§ EXCERPTED TEXT:
You are viewing a plain text version of this content. The canonical link for it is here.
Posted to reviews@spark.apache.org by GitBox <gi...@apache.org> on 2022/11/16 12:24:38 UTC

[GitHub] [spark] cloud-fan commented on a diff in pull request #38511: [SPARK-41017][SQL] Support column pruning with multiple nondeterministic Filters

cloud-fan commented on code in PR #38511:
URL: https://github.com/apache/spark/pull/38511#discussion_r1023927228


##########
sql/catalyst/src/main/scala/org/apache/spark/sql/catalyst/planning/patterns.scala:
##########
@@ -85,15 +72,25 @@ object PhysicalOperation extends AliasHelper with PredicateHelper {
         // projects. We need to meet the following conditions to do so:
         //   1) no Project collected so far or the collected Projects are all deterministic
         //   2) the collected filters and this filter are all deterministic, or this is the
-        //      first collected filter.

§ STATED PROBLEM 1: Reproduce the review comment word for word, keeping every line as it appears.
These records are unrelated to the review comment.

[Records from a collection]
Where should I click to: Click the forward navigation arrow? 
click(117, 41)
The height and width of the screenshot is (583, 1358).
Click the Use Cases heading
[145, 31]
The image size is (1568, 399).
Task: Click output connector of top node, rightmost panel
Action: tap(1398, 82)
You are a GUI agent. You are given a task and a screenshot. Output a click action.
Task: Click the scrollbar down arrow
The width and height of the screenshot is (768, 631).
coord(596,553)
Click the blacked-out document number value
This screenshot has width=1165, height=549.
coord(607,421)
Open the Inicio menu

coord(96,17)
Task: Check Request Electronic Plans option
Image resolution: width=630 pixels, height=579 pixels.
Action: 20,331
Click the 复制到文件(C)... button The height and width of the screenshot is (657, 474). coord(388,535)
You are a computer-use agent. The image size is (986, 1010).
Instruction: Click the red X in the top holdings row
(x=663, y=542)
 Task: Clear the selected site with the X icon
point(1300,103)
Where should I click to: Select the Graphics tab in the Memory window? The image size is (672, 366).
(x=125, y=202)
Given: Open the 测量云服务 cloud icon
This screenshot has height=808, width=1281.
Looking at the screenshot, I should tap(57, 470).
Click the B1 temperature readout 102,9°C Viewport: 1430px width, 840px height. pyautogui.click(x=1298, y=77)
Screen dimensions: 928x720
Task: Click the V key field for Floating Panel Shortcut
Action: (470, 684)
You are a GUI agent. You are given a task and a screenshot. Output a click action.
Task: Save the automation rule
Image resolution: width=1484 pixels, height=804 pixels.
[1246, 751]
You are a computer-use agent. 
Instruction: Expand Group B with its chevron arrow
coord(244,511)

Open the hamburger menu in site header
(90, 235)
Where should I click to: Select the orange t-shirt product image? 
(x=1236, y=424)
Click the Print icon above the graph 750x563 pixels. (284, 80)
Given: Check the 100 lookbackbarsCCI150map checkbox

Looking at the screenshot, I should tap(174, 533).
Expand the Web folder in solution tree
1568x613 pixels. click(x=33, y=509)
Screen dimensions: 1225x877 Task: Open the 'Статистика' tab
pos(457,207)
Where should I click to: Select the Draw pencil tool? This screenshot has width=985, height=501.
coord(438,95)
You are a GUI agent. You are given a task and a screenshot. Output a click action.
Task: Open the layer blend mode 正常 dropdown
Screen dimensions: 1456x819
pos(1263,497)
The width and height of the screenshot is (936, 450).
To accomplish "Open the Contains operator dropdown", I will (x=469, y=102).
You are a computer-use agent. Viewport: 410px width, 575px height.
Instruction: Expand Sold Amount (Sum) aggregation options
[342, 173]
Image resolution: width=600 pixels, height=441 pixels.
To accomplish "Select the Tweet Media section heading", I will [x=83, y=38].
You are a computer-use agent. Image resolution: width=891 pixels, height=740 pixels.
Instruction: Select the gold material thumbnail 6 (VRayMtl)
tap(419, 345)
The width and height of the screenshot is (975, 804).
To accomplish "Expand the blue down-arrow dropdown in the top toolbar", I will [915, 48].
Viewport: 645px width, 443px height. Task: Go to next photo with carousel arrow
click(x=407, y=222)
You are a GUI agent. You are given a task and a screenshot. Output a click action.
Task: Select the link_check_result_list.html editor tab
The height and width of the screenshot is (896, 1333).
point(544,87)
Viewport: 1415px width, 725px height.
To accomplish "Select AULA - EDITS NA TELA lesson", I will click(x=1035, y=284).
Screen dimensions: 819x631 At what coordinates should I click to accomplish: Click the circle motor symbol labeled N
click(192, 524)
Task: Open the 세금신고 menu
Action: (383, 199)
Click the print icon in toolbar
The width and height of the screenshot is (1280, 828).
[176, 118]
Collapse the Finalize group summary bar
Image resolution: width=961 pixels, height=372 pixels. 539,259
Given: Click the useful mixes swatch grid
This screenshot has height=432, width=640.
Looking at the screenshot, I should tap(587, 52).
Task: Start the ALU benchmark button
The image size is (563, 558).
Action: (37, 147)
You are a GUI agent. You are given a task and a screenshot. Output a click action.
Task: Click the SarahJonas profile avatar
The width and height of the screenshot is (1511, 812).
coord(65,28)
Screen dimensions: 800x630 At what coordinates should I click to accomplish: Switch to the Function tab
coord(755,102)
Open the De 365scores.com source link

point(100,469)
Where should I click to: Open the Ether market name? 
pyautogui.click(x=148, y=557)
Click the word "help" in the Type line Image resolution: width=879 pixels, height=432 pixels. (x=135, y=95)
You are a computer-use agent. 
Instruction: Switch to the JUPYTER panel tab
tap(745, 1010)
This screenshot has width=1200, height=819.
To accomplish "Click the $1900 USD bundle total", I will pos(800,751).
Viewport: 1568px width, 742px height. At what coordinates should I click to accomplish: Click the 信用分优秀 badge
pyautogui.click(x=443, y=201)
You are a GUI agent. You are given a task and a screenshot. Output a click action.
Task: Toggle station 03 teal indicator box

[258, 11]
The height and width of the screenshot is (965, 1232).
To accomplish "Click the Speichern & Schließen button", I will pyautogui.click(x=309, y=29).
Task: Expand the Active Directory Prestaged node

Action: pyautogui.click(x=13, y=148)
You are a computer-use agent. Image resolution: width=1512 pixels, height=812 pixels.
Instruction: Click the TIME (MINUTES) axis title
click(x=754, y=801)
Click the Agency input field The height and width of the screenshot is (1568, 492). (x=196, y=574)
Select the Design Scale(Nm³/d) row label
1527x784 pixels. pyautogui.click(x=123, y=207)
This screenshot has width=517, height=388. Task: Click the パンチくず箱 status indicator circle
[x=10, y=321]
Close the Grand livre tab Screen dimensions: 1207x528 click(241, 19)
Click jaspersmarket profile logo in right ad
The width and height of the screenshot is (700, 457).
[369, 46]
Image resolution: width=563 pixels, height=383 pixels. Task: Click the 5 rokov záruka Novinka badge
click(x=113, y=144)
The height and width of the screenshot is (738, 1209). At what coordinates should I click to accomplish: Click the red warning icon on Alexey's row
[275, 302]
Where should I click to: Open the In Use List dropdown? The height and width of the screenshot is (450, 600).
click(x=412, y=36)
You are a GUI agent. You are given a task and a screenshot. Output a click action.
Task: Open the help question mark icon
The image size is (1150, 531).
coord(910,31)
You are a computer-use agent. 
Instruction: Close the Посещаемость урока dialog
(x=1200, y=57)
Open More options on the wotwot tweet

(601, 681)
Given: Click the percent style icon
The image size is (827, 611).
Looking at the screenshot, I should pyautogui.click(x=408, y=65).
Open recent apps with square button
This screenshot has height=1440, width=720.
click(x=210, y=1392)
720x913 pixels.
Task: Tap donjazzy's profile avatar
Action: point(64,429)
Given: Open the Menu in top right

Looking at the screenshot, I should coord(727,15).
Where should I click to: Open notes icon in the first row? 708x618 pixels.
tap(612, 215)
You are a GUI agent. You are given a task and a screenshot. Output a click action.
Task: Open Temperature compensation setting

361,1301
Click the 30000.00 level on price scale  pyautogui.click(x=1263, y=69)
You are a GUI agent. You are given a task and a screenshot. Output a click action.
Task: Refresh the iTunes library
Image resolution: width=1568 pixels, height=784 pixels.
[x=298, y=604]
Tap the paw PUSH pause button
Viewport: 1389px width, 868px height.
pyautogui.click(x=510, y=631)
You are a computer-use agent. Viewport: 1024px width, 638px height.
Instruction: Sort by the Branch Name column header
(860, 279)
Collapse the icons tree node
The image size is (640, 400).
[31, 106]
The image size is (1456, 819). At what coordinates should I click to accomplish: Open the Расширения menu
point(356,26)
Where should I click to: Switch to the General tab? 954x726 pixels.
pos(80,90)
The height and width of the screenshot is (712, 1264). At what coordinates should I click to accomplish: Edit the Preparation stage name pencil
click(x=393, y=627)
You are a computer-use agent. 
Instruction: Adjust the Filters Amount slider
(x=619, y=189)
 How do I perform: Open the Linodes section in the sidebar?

§ STATED PROBLEM 2: Recast the records starting at the line that contains "You are a computer-use agent. Viewport: 1024px" and ending at the last line of the records as a Markdown table with the columns Row and Line. Give only those lines and skip any blank ones.

§ FULL OUTPUT 1:
You are viewing a plain text version of this content. The canonical link for it is here.
Posted to reviews@spark.apache.org by GitBox <gi...@apache.org> on 2022/11/16 12:24:38 UTC

[GitHub] [spark] cloud-fan commented on a diff in pull request #38511: [SPARK-41017][SQL] Support column pruning with multiple nondeterministic Filters

cloud-fan commented on code in PR #38511:
URL: https://github.com/apache/spark/pull/38511#discussion_r1023927228


##########
sql/catalyst/src/main/scala/org/apache/spark/sql/catalyst/planning/patterns.scala:
##########
@@ -85,15 +72,25 @@ object PhysicalOperation extends AliasHelper with PredicateHelper {
         // projects. We need to meet the following conditions to do so:
         //   1) no Project collected so far or the collected Projects are all deterministic
         //   2) the collected filters and this filter are all deterministic, or this is the
-        //      first collected filter.

§ FULL OUTPUT 2:
| Row | Line |
|---|---|
| 1 | You are a computer-use agent. Viewport: 1024px width, 638px height. |
| 2 | Instruction: Sort by the Branch Name column header |
| 3 | (860, 279) |
| 4 | Collapse the icons tree node |
| 5 | The image size is (640, 400). |
| 6 | [31, 106] |
| 7 | The image size is (1456, 819). At what coordinates should I click to accomplish: Open the Расширения menu |
| 8 | point(356,26) |
| 9 | Where should I click to: Switch to the General tab? 954x726 pixels. |
| 10 | pos(80,90) |
| 11 | The height and width of the screenshot is (712, 1264). At what coordinates should I click to accomplish: Edit the Preparation stage name pencil |
| 12 | click(x=393, y=627) |
| 13 | You are a computer-use agent.  |
| 14 | Instruction: Adjust the Filters Amount slider |
| 15 | (x=619, y=189) |
| 16 |  How do I perform: Open the Linodes section in the sidebar? |